Sturgeon: Next year’s Scottish budget will be a ‘difficult balancing act’

Nicola Sturgeon has said Scotland’s budget for next year will be a “difficult balancing act”.

Responding to the Chancellor’s autumn statement made on Thursday, the First Minister said that - “despite repeated requests” - there would be no support for the Scottish Government to deal with inflationary pressures in this year’s budget.

Instead, some £1.5bn in Barnett consequentials will made available to the devolved administration over the next two years, described by Jeremy Hunt as “extra help”.

Writing in the Daily Record on Friday, the First Minister said: “Over the coming days, officials will scrutinise the numbers to understand precisely what the Chancellor’s statement means for next year’s Scottish budget, which will be presented to Parliament on 15 December.

“It clearly will be a difficult balancing act, but we will do all we can within our limited resources to mitigate the impact of the cost of living crisis on Scotland’s families and businesses and continue building a fairer, greener and more prosperous Scotland.”

The statement laid out plans for billions of pounds of tax hikes and spending cuts to respond to financial pressures caused, in part, by Liz Truss’s mini budget.

Deputy First Minister John Swinney will lay out the draft Scottish budget on 15 December.

Speaking to BBC Radio Scotland on Friday, the Chancellor said: “We’re all having to cope with inflation, and what we’ve announced yesterday is extra help for the Scottish Government to deal with those pressures, just as we’ve announced extra help for the NHS in England and for schools in England.

“What I would say is we want to deal with these problems and we want to make sure that vital public services like the NHS are protected through a difficult period.

“The reason for that is it’s the NHS that helps get people back to work when they’re not well, if they’ve got long Covid, (if) they’re waiting for an operation – the NHS has been under enormous pressure in Scotland as it has in the rest of the UK.”

Hunt said he hoped the share of the cash coming to Scotland as a result of health spending would be invested in the NHS – a longstanding Scottish Government commitment that was reaffirmed by the Deputy First Minister later on in the same programme.

The Chancellor also claimed the health budget had been cut in Scotland “recently”, although it is not clear what he was referring to.

In the emergency budget review earlier this month, Swinney announced £400m or “reprioritisation” within the health budget, meaning resources would be moved elsewhere in the sector.

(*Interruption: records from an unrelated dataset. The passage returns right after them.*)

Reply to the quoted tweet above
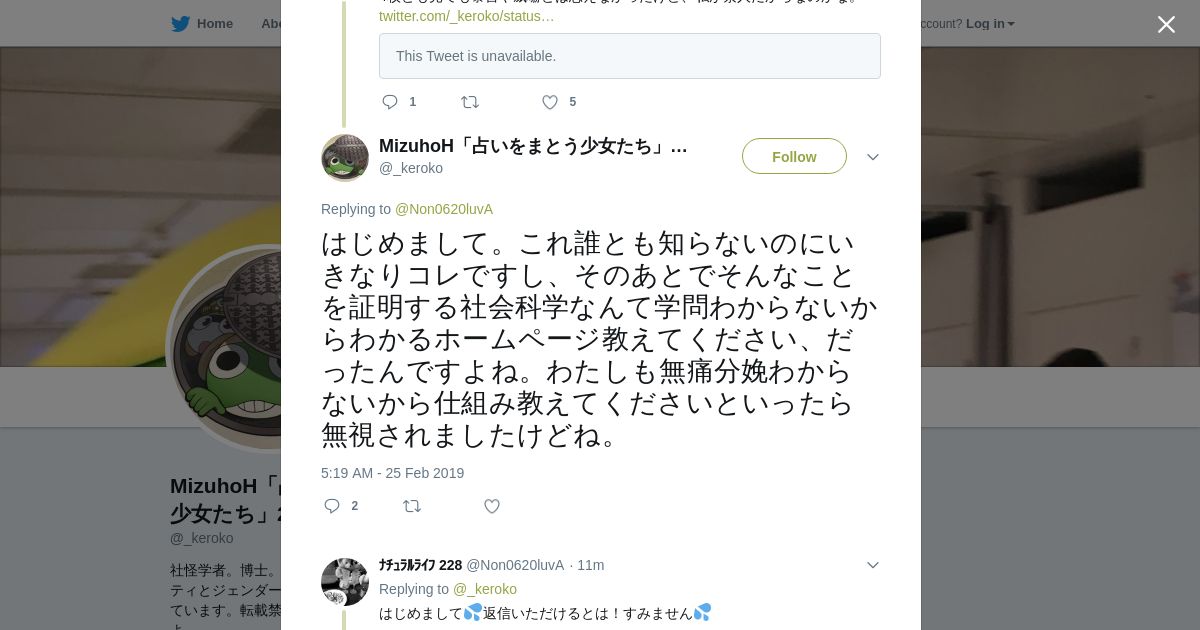 pyautogui.click(x=391, y=102)
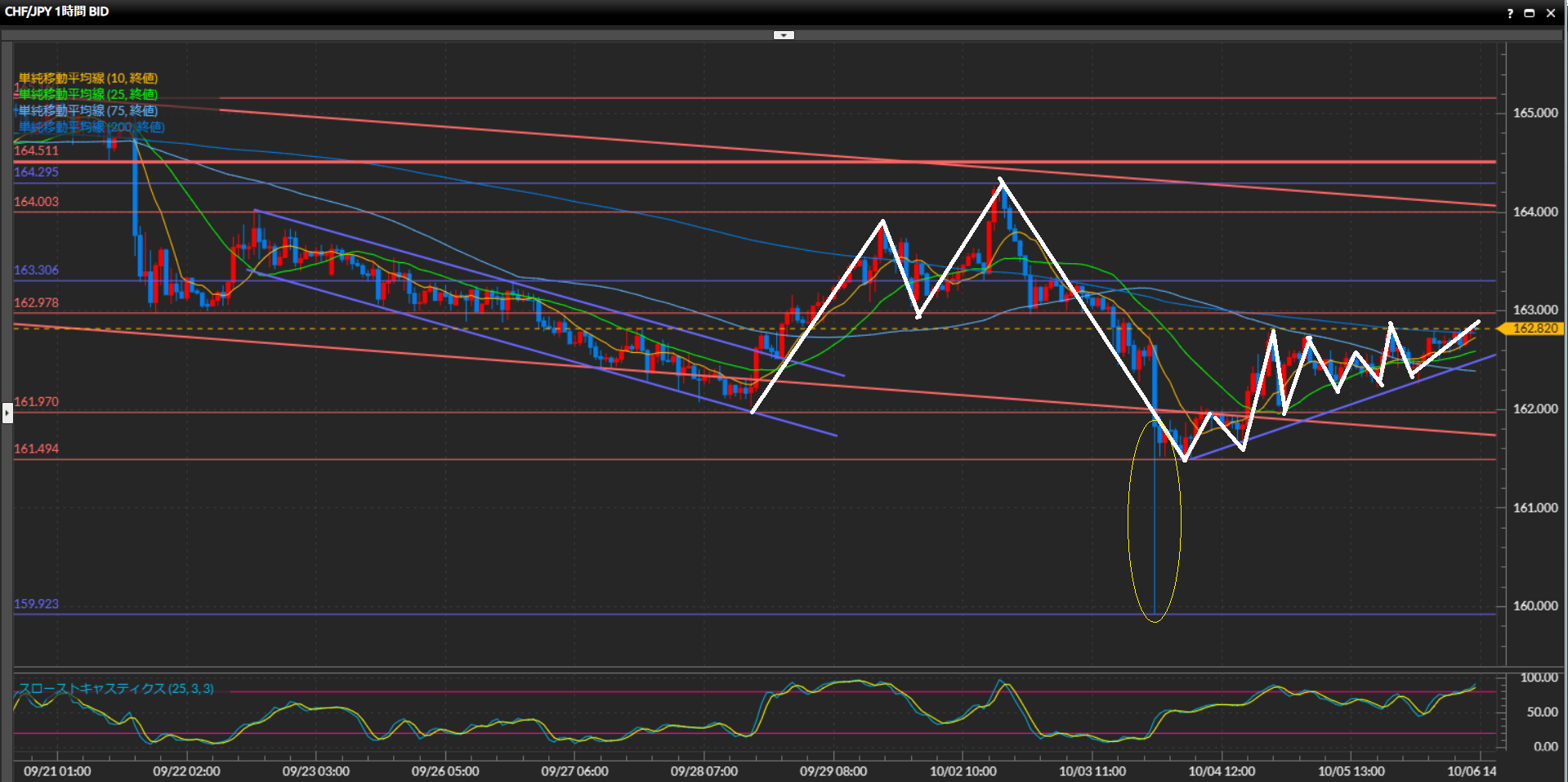Select the 単純移動平均線 (75, 終値) indicator label

(88, 111)
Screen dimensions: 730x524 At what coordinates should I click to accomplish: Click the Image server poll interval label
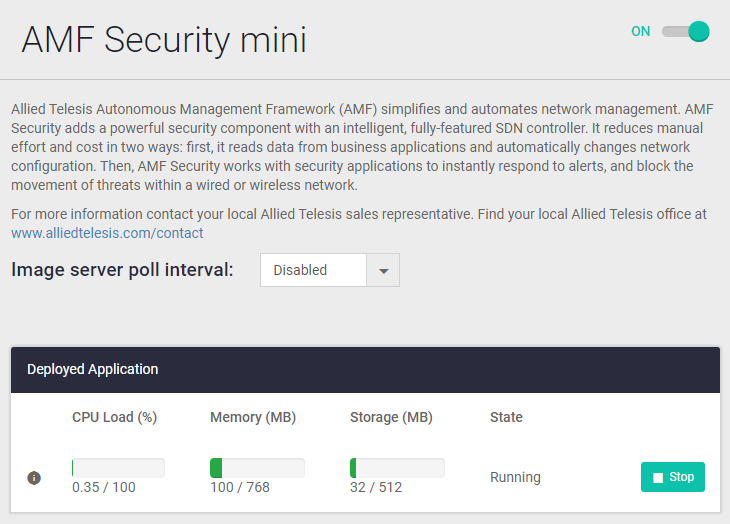pyautogui.click(x=122, y=270)
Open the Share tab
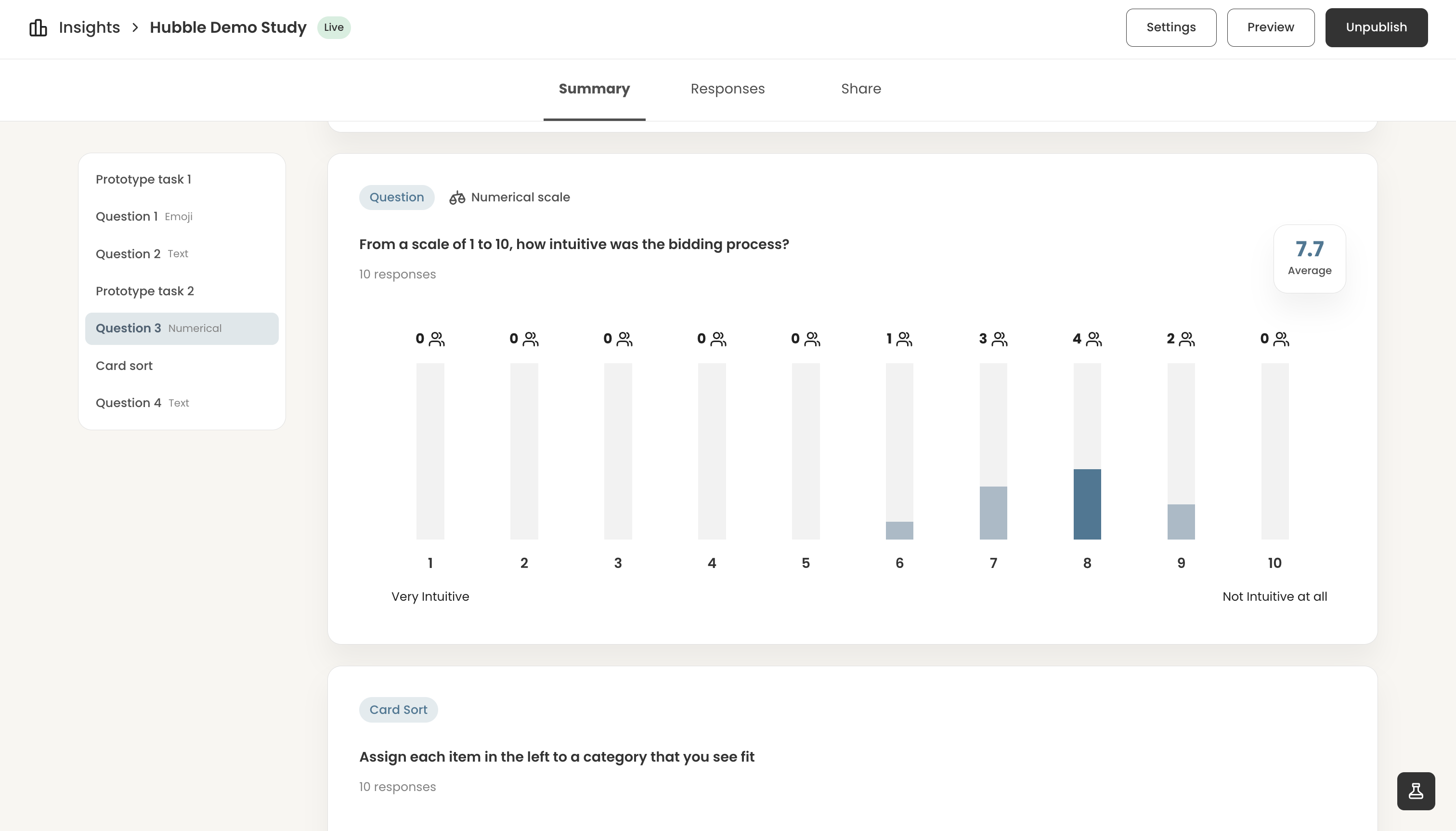Screen dimensions: 1456x831 click(x=860, y=89)
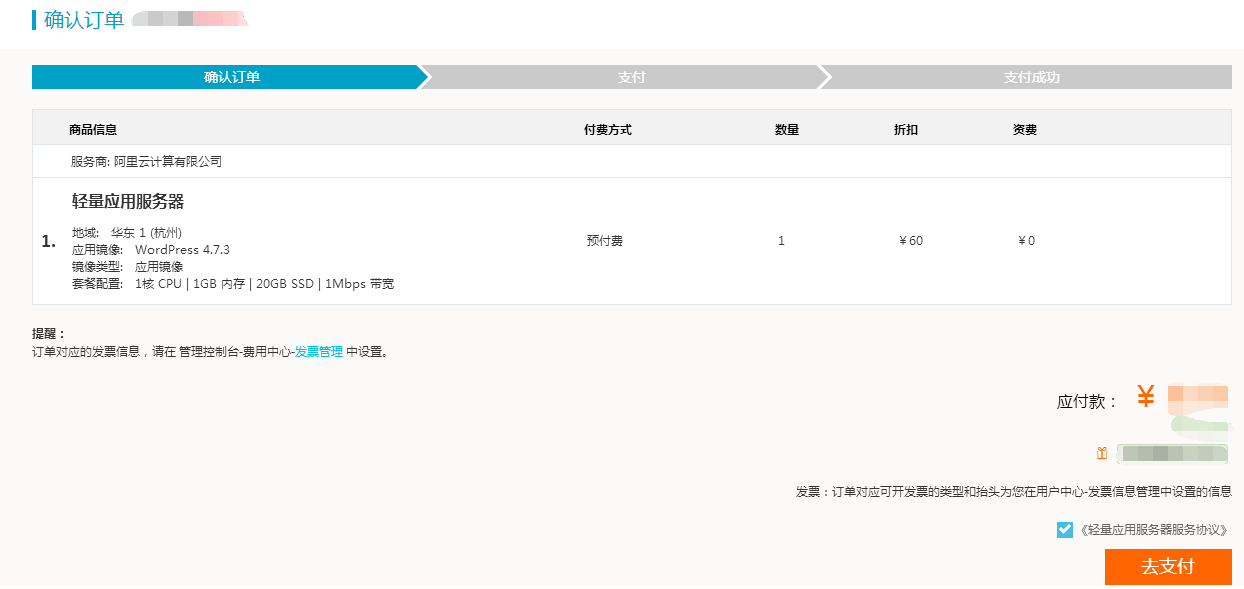Select the 支付 step tab
This screenshot has height=589, width=1244.
631,77
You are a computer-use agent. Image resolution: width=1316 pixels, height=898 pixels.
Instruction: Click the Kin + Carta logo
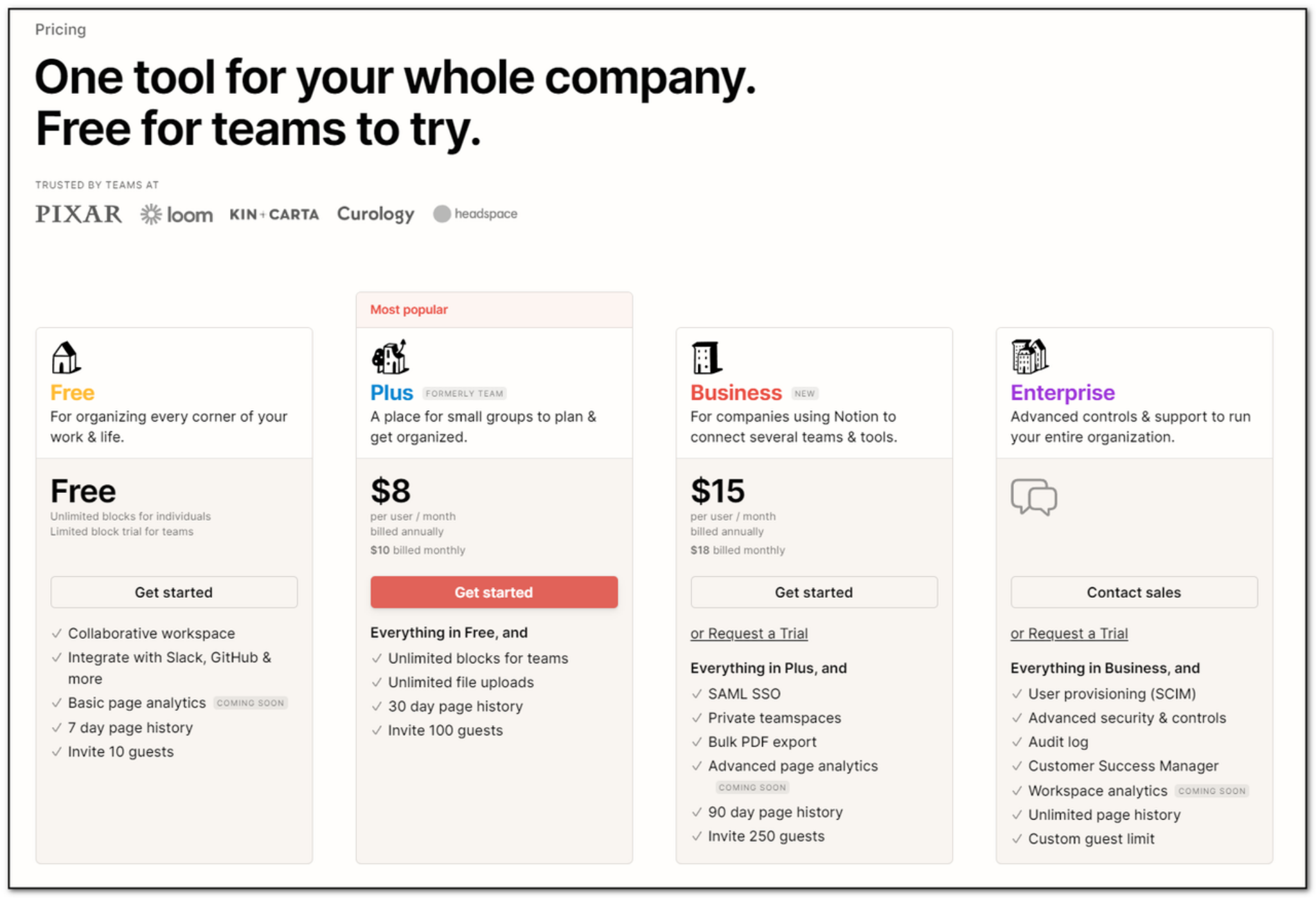tap(274, 214)
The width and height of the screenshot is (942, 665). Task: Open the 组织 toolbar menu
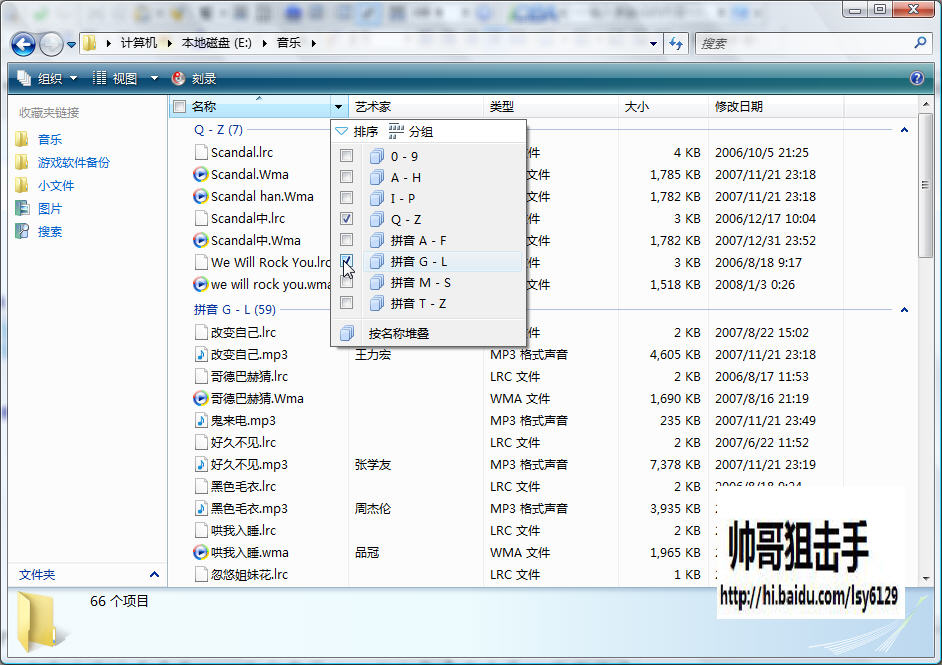coord(48,78)
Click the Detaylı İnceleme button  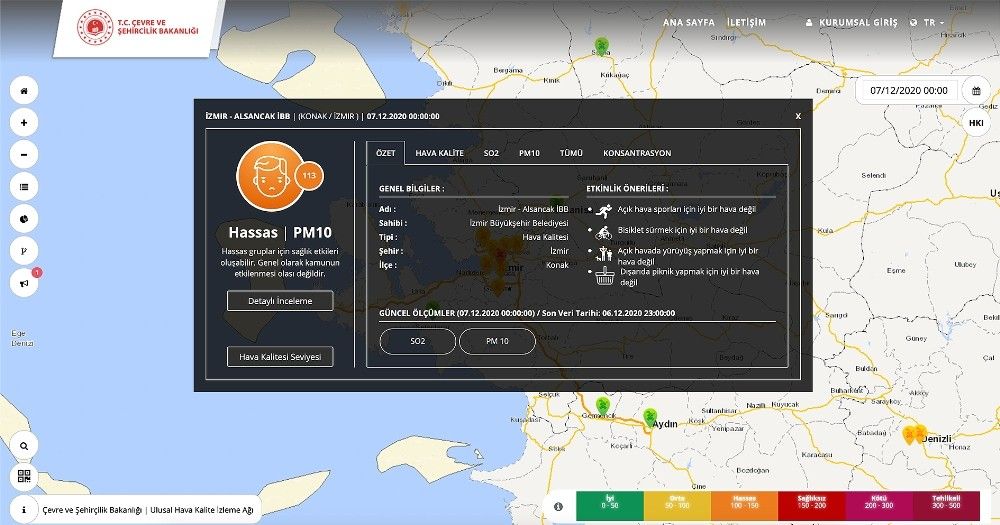[x=280, y=301]
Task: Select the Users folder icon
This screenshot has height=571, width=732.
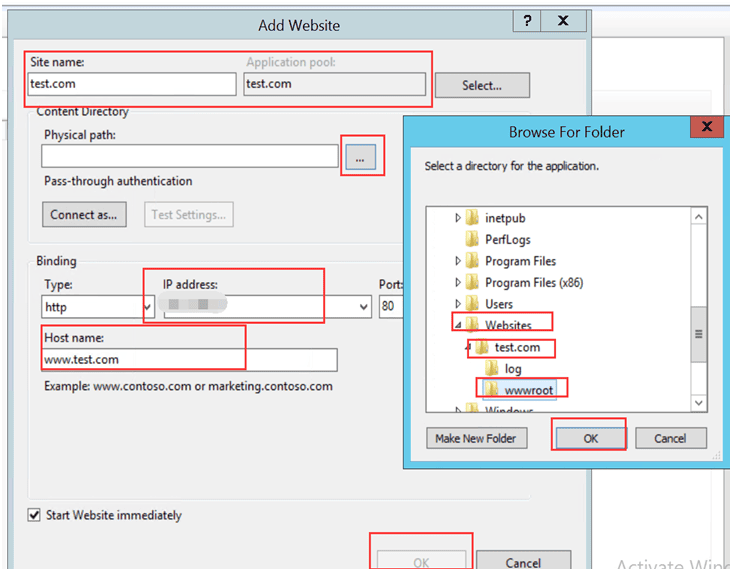Action: point(472,304)
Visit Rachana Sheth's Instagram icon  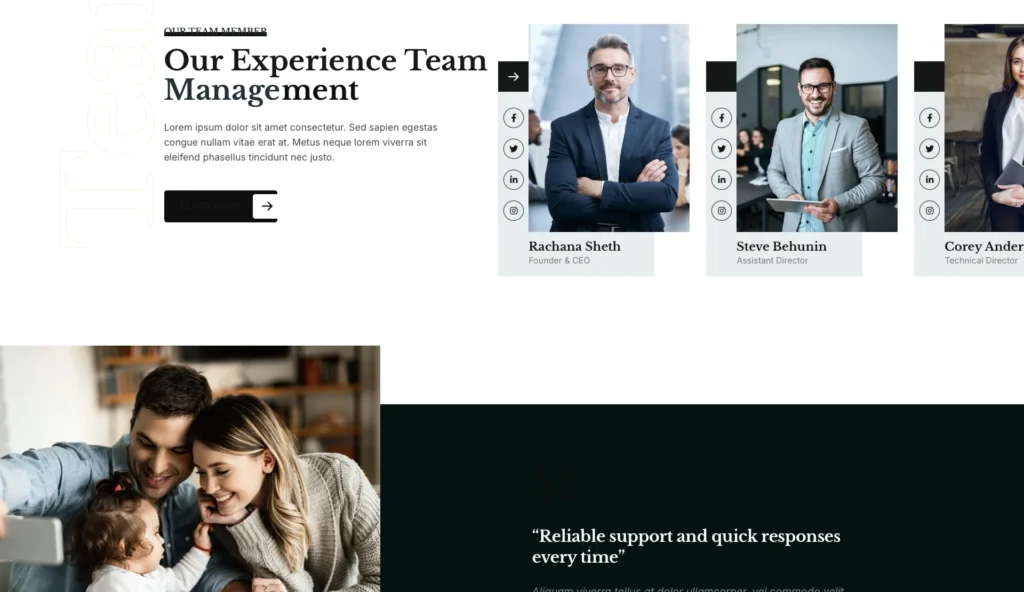pyautogui.click(x=513, y=210)
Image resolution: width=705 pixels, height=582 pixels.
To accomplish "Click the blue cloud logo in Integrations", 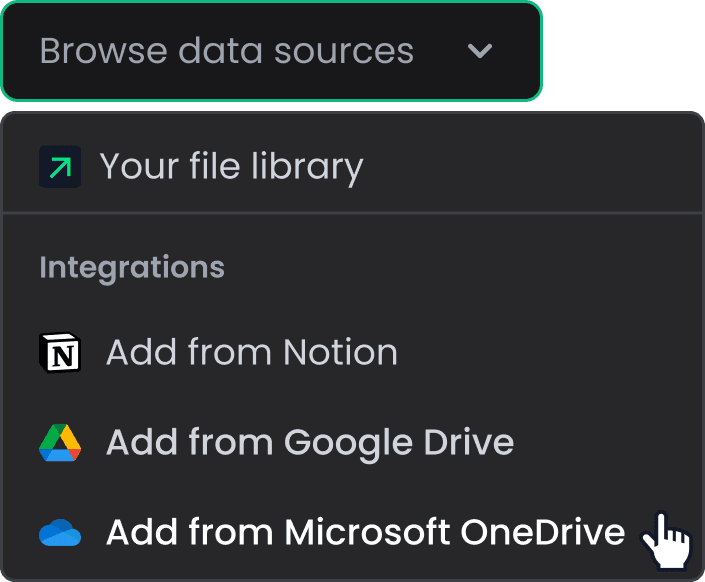I will tap(60, 533).
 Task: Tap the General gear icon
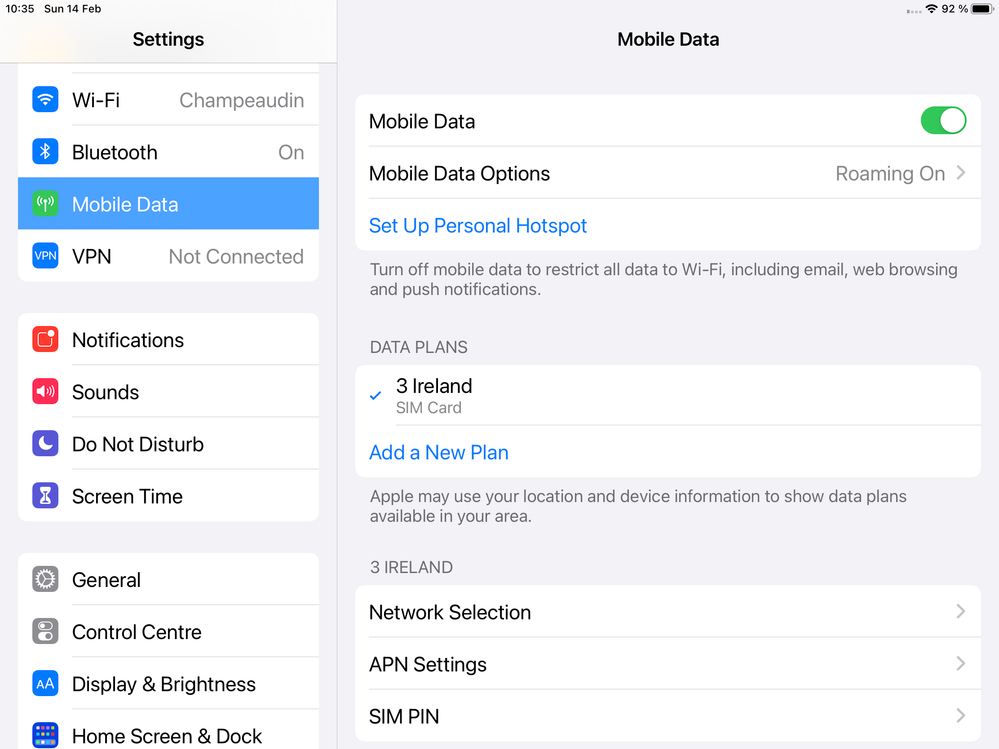coord(45,580)
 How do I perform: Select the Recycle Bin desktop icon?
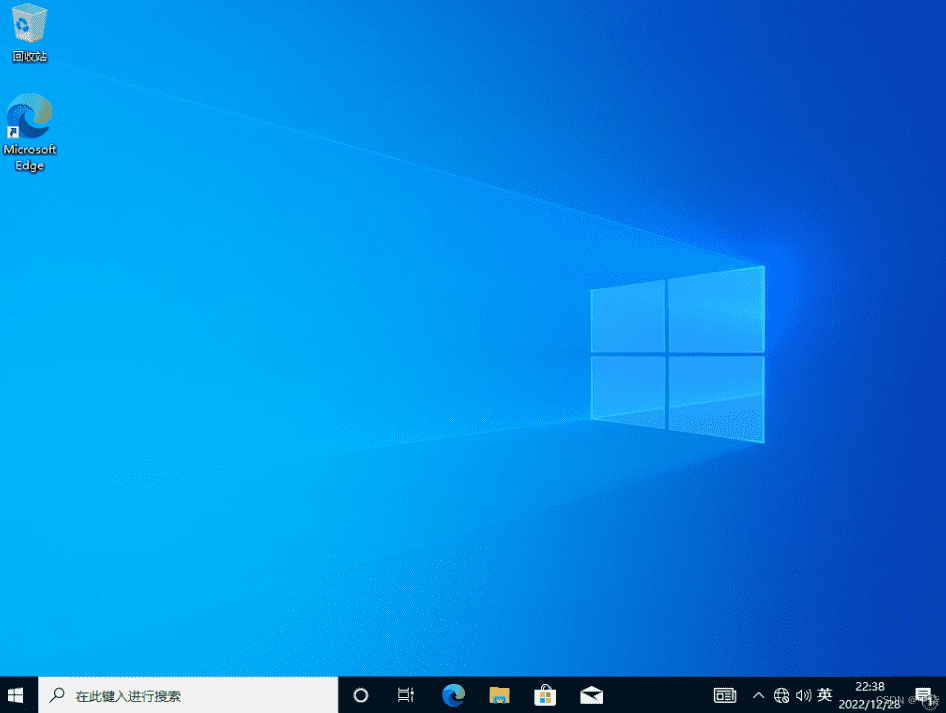click(x=29, y=24)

Swinney, speaking on Good Morning Scotland after the Chancellor, said: “There are decisions that the UK Government has taken to invest in the National Health Service, we do take the view that money allocated to the NHS by the UK Government should then be transferred onto and allocated to health and social care within Scotland.

“That’s been our policy for some time.”

He added: “Without pre-judging our budget, I would give the assurance that there will be investment in the health service as a consequence of the decisions that have been arrived at yesterday, because that will be the application of the long-term policy commitment that was given to pass on Barnett consequentials from changes to health expenditure in England on the NHS and social care system in Scotland.”

But Swinney said the extra cash “does not change” the position of the Scottish Government on public sector pay deals.

Currently, NHS staff and teachers are among a raft of workforces threatening strike action over pay. But the cash will only flow into next year’s budget and cannot be used before the turn of the financial year.

“I can’t pay members of staff this year from next year’s money, I just can’t do that,” Swinney added.